Directed Evolution of a Macrolide-Sensing Transcription Factor Biosensor for the Detection of Macrolactone Aglycones via "Effector Walking" and Efflux Pump Deletion.

Abstract

Glycosylated macrolactones (macrolides) often display broad and potent biological activities and are targets for drug development and discovery. The modular genetic organization of macrolide polyketide synthases (PKSs) and various polyketide tailoring enzymes has inspired the combinatorial biosynthesis of new-to-nature macrolides. However, most engineered PKS and macrolide biosynthetic pathways are ineffective and produce reduced or negligible product titers. Directed evolution could improve the activity of engineered PKSs and associated pathways but critically requires a high-throughput screen to identify active variants from large libraries. Transcription factor-based biosensors can be used for this purpose.

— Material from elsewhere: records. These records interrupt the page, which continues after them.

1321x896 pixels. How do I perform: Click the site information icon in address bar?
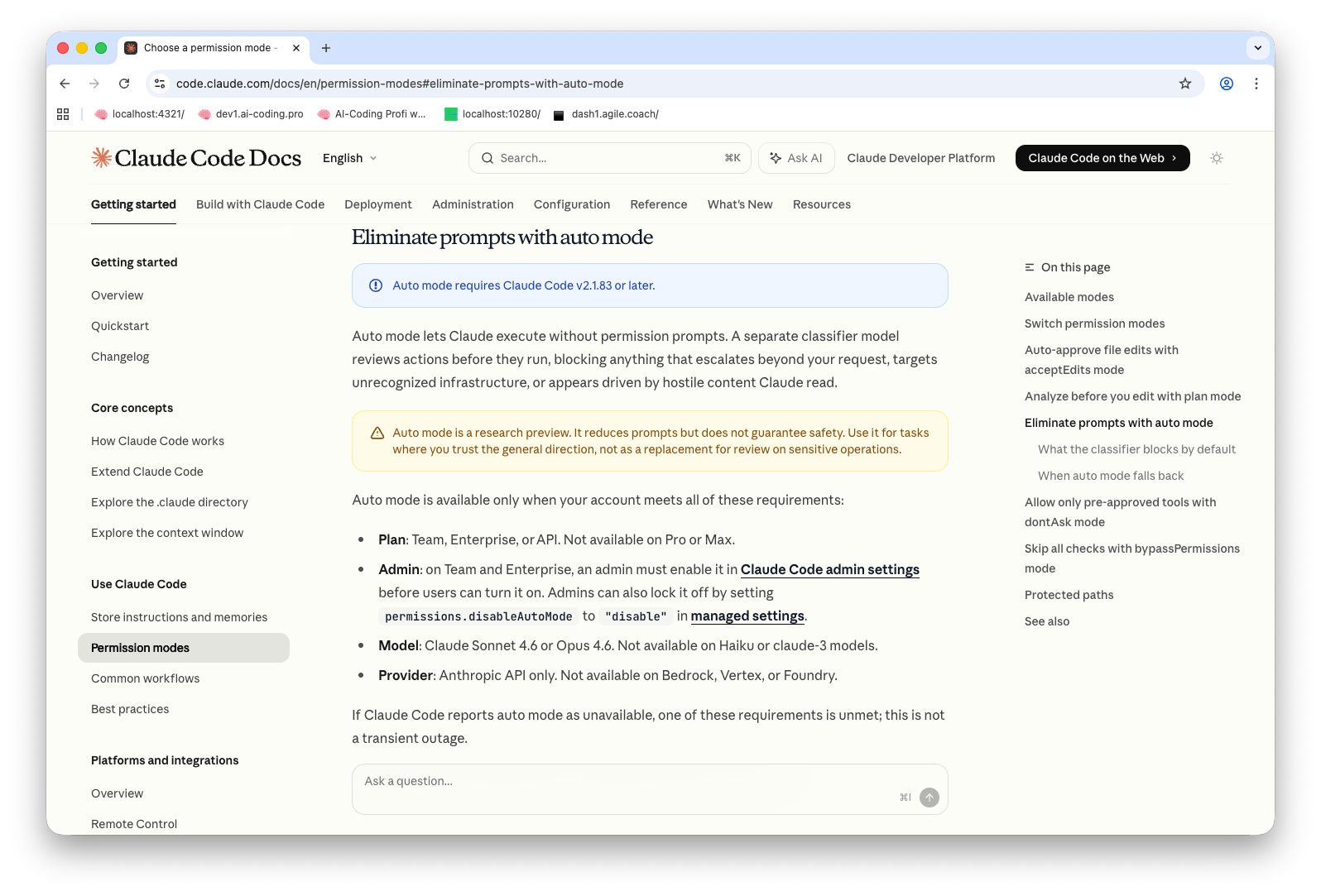[161, 84]
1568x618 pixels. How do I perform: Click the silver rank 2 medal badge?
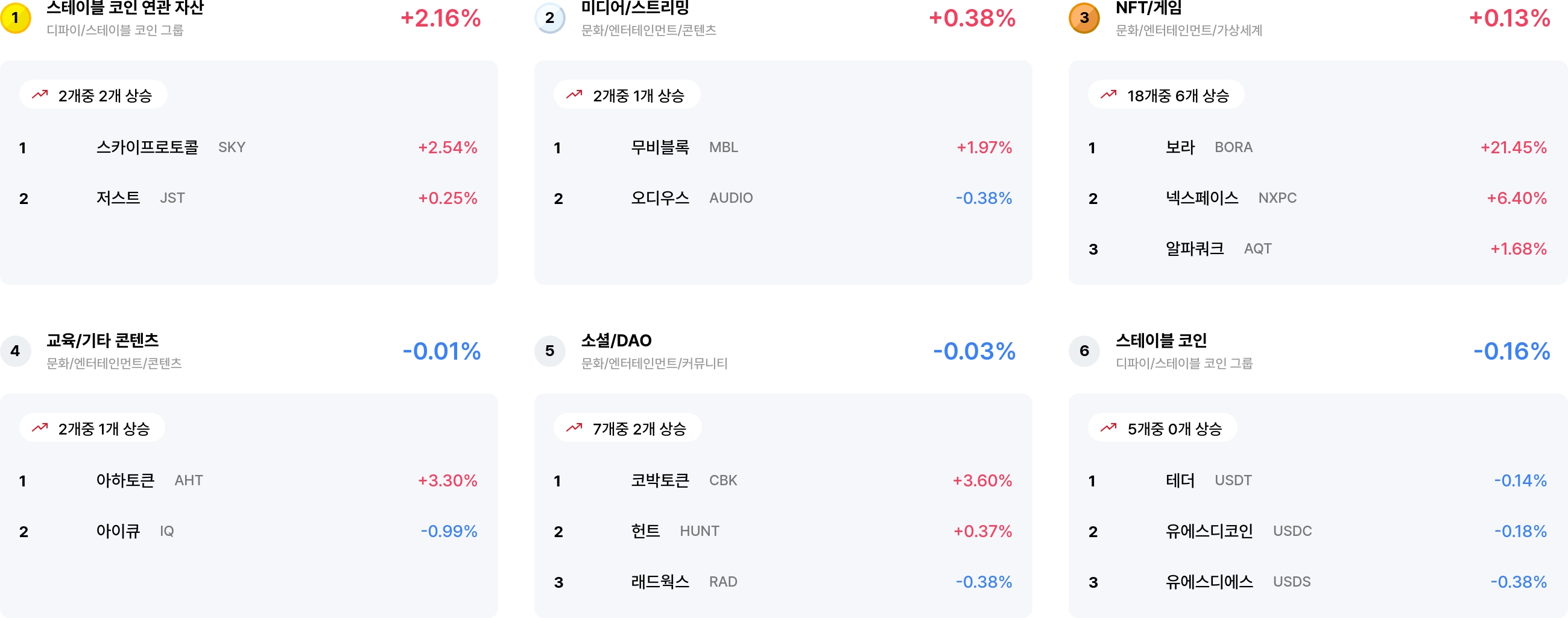[x=549, y=18]
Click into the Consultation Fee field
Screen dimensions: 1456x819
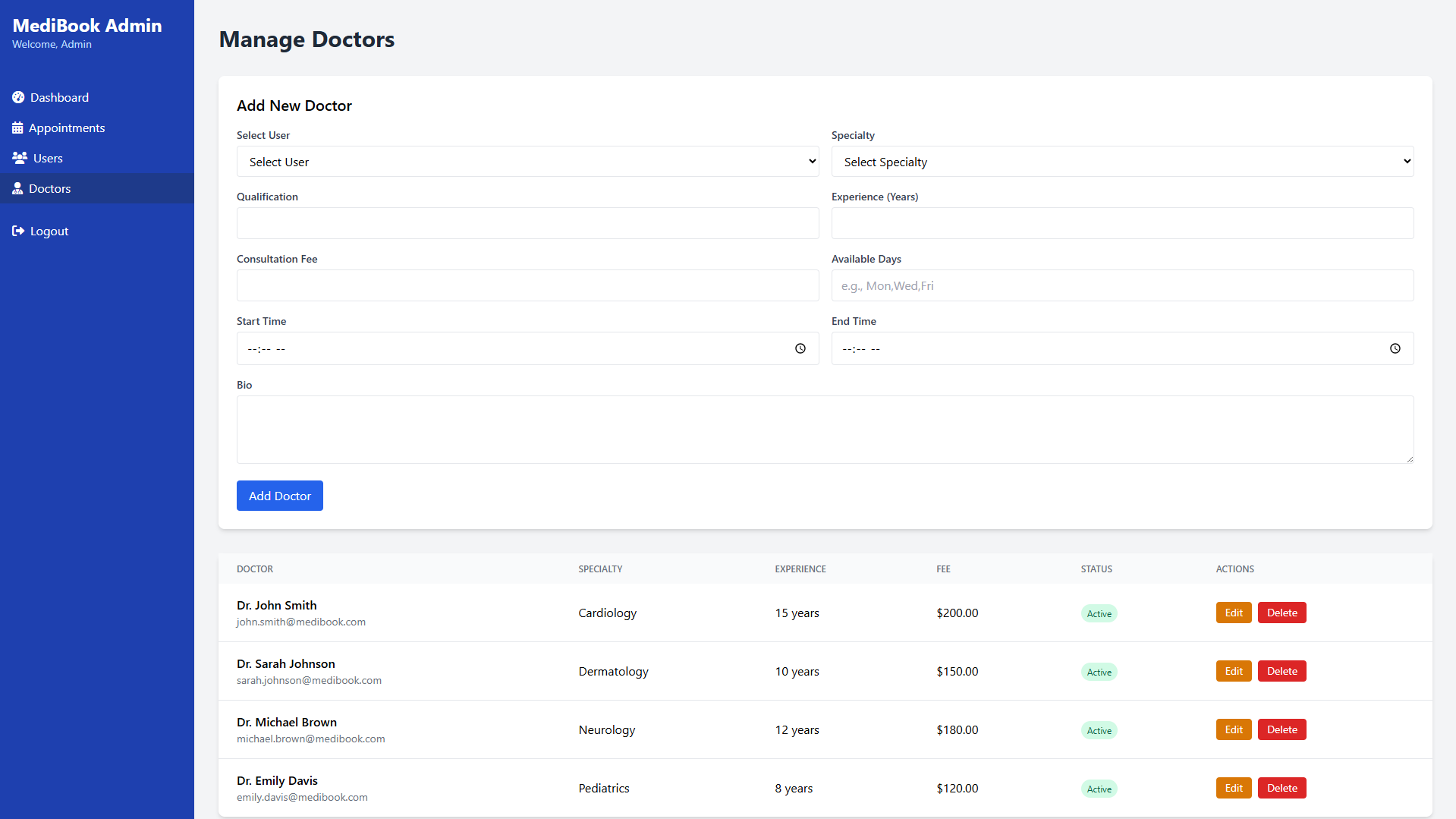pos(527,285)
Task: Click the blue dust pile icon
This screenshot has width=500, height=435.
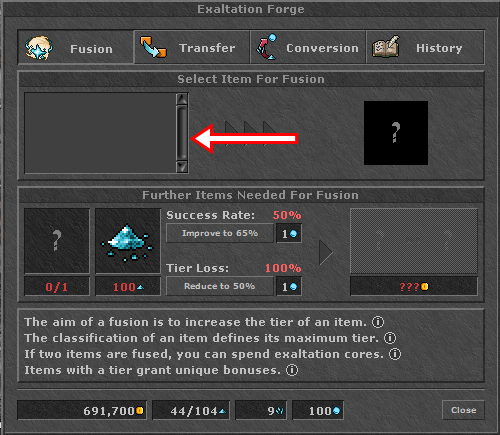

However, the effector specificity of the only known macrolide-sensing transcription factor MphR is limited to macrolides modified with the sugar, desosamine. The potential applications of MphR are subsequently limited, ruling out the possibility of leveraging MphR to screen libraries of pathway variants that make macrolactones that lack sugars (i.e., macrolide aglycones) such as the direct products of PKSs. In this study, we aimed to engineer the effector specificity of the MphR biosensor strain for detecting macrolide aglycones. By developing an "effector walking" strategy coupled with efflux pump deletion, the effector profile of MphR was dramatically broadened to include several erythronolide macrolactones. This work sets the stage for applying directed evolution and other high-throughput screening approaches to various PKSs. Our results suggest a broadly applicable approach to developing biosensors that detect ligands that are very different in structure from the native effector.